HFMA: The top issues facing CFOs

From left, moderator Norman Mosrie of Forvis, Henry Ford Health Executive VP and CFO Robin Damschroder, OSF HealthCare CFO Michael Allen, and Phelps Health Senior VP and CFO Jana Cook, at the HFMA Annual Conference.


LAS VEGAS – Value-based care and reimbursement challenges, higher costs and especially margin improvement were on the minds of CFOs who spoke about their top concerns during a panel discussion at the HFMA Annual Conference here last week.

CFOs Michael Allen and Robin Damschroder, who head finances for large health systems OSF HealthCare and Henry Ford Health, respectively, and Jana Cook, senior vice president and CFO for the smaller Phelps Health in Missouri, talked about what they were doing for sustained margin improvement.

Cook said Phelps has been looking at the employee benefit plan and supply costs.

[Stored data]
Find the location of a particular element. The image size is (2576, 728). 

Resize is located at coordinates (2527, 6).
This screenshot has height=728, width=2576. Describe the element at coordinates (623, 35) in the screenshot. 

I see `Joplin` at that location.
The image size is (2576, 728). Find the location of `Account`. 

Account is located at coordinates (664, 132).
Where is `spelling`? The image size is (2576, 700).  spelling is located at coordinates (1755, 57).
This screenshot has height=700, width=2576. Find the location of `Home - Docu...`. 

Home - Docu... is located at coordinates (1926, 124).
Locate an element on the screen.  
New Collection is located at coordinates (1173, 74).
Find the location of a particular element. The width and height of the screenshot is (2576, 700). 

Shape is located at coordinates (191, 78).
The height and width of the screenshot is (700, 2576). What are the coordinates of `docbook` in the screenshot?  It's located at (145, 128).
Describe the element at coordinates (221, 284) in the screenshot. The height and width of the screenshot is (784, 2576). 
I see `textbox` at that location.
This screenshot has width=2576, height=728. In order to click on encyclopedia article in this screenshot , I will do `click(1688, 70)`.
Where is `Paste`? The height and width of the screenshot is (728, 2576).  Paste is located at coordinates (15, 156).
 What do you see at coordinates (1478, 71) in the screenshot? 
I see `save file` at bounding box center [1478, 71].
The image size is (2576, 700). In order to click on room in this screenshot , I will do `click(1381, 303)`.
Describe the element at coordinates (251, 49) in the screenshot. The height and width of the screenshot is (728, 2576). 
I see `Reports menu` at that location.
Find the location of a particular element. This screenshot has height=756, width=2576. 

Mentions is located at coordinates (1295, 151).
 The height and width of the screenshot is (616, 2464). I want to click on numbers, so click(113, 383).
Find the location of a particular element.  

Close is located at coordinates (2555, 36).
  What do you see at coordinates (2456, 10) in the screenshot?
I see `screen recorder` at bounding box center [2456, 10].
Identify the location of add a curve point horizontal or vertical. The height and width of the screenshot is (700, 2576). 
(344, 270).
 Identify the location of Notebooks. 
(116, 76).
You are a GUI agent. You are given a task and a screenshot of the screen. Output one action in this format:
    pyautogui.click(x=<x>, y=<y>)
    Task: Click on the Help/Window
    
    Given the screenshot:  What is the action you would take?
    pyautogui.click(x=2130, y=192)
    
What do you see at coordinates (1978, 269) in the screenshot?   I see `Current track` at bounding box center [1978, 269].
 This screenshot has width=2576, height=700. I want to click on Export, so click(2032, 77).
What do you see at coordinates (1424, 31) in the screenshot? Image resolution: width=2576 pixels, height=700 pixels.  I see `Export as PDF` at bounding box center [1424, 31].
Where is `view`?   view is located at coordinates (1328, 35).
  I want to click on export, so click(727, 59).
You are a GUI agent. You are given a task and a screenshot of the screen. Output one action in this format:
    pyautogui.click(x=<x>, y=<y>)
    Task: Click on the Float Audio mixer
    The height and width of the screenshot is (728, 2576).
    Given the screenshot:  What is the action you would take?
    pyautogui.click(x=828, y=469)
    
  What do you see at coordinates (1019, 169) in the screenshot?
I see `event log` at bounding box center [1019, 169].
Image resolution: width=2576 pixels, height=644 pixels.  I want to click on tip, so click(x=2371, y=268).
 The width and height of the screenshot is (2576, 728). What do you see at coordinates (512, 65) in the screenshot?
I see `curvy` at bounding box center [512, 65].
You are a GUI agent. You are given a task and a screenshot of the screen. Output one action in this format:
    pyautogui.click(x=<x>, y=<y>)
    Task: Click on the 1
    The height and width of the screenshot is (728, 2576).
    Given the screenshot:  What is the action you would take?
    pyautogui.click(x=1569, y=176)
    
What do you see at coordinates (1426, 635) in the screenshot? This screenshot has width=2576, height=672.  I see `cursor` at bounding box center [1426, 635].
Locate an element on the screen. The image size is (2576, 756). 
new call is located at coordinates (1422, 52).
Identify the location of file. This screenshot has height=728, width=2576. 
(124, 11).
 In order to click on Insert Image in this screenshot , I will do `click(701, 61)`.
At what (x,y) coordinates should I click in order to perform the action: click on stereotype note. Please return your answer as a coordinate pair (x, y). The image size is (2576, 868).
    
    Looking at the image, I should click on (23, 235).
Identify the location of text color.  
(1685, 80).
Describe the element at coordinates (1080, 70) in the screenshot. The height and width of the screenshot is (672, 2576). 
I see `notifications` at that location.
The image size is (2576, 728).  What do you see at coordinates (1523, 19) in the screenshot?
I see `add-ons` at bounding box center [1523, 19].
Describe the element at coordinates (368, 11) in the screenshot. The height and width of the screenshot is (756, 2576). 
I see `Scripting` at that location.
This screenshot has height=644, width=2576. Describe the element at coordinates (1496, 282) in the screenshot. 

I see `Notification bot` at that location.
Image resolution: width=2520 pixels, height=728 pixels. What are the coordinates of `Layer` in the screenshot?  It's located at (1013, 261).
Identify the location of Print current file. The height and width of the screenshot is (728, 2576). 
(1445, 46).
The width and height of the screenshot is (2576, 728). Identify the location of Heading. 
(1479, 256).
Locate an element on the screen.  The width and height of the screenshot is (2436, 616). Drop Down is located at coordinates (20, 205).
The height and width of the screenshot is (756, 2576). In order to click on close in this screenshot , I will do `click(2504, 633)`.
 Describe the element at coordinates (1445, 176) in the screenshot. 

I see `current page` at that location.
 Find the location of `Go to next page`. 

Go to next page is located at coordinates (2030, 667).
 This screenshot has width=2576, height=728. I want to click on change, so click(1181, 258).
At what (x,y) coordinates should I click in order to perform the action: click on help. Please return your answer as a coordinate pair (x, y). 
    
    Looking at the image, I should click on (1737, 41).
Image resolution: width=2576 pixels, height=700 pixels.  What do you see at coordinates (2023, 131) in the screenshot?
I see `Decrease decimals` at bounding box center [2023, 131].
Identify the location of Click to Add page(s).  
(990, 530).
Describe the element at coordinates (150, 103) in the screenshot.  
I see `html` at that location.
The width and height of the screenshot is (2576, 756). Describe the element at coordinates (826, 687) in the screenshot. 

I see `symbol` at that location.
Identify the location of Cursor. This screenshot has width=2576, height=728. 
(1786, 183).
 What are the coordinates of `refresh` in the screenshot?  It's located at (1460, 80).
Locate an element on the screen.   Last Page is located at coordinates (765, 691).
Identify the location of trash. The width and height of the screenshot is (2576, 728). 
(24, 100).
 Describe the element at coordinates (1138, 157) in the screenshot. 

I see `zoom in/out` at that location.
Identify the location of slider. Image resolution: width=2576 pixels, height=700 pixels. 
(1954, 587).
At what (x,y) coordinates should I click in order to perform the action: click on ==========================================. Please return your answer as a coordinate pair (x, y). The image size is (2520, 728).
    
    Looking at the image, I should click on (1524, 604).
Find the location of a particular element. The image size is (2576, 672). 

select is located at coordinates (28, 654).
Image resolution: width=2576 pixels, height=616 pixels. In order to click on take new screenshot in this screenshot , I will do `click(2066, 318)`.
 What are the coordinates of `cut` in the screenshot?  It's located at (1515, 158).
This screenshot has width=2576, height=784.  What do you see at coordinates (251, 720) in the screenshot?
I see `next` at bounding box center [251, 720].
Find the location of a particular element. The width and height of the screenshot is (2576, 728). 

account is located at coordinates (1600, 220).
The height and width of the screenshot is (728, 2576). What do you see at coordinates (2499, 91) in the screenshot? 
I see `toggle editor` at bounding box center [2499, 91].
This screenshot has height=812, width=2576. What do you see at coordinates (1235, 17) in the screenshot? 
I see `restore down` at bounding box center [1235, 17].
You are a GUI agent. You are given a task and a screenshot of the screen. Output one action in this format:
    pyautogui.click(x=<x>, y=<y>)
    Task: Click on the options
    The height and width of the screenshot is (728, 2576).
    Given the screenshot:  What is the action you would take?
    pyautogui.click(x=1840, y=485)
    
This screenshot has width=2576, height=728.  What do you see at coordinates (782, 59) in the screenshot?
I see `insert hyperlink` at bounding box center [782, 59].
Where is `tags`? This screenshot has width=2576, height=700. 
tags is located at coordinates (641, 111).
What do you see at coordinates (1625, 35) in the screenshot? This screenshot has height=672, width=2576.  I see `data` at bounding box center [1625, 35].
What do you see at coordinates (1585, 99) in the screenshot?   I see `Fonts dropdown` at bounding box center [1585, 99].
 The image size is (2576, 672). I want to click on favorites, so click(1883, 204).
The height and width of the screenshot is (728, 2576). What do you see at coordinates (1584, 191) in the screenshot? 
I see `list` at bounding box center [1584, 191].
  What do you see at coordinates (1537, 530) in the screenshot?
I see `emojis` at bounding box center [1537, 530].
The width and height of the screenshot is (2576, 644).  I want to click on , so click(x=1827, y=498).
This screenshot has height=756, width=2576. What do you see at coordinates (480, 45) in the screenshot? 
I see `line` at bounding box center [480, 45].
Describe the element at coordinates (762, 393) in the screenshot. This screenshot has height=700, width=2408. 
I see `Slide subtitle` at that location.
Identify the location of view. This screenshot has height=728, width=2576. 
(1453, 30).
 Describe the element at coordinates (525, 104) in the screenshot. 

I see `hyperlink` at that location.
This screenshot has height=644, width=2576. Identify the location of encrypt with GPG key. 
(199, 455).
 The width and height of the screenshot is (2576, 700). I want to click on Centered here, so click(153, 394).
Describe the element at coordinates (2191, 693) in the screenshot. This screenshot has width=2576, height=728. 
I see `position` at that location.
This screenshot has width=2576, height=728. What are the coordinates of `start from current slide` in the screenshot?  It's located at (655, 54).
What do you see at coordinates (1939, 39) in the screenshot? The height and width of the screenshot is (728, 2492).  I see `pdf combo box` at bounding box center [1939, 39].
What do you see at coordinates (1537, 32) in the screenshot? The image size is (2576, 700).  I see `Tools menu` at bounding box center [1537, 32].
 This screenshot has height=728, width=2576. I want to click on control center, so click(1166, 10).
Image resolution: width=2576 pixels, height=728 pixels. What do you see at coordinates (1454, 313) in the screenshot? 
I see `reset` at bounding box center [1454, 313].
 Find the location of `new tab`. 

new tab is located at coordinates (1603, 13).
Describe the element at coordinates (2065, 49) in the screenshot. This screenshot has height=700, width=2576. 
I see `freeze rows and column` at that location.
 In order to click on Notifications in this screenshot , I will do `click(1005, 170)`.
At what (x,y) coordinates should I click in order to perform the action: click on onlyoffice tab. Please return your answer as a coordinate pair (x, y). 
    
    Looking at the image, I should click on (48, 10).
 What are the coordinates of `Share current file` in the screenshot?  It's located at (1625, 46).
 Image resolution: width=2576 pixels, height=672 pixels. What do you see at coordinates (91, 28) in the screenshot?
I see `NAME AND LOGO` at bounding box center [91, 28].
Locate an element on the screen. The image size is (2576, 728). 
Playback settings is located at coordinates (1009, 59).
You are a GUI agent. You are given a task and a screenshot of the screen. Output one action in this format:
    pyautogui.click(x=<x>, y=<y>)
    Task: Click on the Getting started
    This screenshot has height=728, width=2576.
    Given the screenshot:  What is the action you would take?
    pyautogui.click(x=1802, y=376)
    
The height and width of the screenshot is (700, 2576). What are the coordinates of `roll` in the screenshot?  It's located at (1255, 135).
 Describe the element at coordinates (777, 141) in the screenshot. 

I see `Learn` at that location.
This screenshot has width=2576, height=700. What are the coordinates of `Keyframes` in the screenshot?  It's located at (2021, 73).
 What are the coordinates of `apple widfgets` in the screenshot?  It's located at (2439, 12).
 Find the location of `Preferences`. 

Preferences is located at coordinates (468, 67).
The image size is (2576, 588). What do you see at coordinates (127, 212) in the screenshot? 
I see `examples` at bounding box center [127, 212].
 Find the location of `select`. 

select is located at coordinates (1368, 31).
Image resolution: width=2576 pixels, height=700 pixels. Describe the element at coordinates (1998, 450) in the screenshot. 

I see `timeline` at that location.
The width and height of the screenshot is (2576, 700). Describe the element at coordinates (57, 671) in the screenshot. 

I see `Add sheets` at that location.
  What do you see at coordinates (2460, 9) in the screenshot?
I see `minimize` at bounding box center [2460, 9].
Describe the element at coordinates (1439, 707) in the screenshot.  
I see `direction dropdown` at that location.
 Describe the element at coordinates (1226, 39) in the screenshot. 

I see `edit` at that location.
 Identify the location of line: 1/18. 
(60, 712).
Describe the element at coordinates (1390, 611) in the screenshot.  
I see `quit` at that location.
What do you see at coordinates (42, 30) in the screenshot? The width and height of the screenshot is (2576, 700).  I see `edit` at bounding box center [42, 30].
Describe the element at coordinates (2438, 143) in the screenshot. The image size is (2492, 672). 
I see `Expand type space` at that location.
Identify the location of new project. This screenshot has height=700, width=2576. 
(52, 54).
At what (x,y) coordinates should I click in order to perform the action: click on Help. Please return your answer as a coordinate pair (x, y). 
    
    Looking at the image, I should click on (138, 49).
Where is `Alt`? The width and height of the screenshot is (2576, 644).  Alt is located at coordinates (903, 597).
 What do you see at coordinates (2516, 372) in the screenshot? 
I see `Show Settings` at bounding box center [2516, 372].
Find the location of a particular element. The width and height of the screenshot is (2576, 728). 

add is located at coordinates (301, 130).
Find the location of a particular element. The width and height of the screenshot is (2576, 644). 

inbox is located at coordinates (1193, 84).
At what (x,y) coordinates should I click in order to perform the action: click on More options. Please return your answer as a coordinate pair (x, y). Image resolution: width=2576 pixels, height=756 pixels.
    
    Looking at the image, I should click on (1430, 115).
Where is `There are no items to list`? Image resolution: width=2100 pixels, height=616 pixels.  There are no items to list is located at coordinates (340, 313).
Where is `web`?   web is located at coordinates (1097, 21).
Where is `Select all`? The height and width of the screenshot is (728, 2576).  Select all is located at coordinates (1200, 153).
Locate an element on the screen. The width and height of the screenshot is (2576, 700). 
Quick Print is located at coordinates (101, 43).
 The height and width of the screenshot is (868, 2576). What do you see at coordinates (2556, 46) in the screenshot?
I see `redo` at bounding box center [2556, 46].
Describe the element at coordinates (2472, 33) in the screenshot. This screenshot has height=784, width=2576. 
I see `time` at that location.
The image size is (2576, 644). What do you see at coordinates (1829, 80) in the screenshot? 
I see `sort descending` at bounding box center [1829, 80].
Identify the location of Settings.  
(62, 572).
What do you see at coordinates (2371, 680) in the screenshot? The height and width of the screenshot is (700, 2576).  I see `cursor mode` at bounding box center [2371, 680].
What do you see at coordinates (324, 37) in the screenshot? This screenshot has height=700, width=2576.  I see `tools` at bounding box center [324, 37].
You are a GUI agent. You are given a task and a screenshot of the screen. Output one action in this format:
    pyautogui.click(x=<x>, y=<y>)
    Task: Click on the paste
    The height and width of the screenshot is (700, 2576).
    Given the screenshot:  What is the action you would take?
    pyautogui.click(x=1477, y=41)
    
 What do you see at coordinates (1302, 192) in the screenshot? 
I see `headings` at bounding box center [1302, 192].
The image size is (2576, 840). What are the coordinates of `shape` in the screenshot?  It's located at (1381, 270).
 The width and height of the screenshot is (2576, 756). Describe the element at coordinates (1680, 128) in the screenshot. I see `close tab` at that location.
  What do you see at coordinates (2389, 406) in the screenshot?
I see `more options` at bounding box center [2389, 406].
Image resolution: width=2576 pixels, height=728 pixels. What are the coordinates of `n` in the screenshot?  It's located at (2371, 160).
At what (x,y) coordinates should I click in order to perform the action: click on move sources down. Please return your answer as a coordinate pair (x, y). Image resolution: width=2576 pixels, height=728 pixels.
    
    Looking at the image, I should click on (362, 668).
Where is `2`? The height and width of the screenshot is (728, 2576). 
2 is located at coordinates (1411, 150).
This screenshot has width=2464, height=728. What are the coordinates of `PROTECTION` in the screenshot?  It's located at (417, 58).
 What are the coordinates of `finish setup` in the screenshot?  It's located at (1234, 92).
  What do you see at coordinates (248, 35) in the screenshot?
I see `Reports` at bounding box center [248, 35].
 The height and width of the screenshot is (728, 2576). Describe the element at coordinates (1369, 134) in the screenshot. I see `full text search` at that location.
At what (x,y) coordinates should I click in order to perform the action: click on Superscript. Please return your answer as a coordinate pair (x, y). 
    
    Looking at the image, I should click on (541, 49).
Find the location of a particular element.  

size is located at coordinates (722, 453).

== WHAT THIS EXERCISE ASKS ==
a: In the article on the HFMA panel of CFOs, what has Phelps Health been looking at?
b: Write the next few paragraphs of the article on the HFMA panel of CFOs, starting after its last sentence.
None of the items are needed here.

== YOUR RESPONSES ==
a: Phelps Health has been looking at its employee benefit plan and supply costs.

b:
“We’ve had a loss leader service line we’ve discontinued in the community,” Cook said. “We looked at what parts of the revenue cycle we need to invest in.”

Phelps has seen the biggest revenue benefit from taking a multi-faceted approach to fighting denials, Cook said. They’ve implemented weekly payer meetings and have worked on clinical documentation improvement and coding.

OSF has also worked on all those things, Allen said. 

“It’s just long, hard, steady work,” Allen said. “There is no silver bullet out there.”

Hospitals suffered financially through COVID-19, and in 2022, CFOs realized stability was not going back to pre-pandemic levels.

“When we hit 2022 and saw it was not going back,” Allen said, “we went down 6 percentage points in 2022 in the big morass. Holding it and getting better is the challenge for us.”

For margin improvement, OSF is looking at finding 6% in cost savings and is measuring the progress. Allen said he and other CFO colleagues picked six projects that would have a $15 million yield each. 

Damschroder, who is also executive vice president at Henry Ford, said they found standardization has driven results, despite complaints from some about why things can’t change.

Henry Ford plans to take on pharmacy, she said. Pharmacies are facing greater reimbursement pressure from pharmacy-benefit managers, according to The Wall Street Journal.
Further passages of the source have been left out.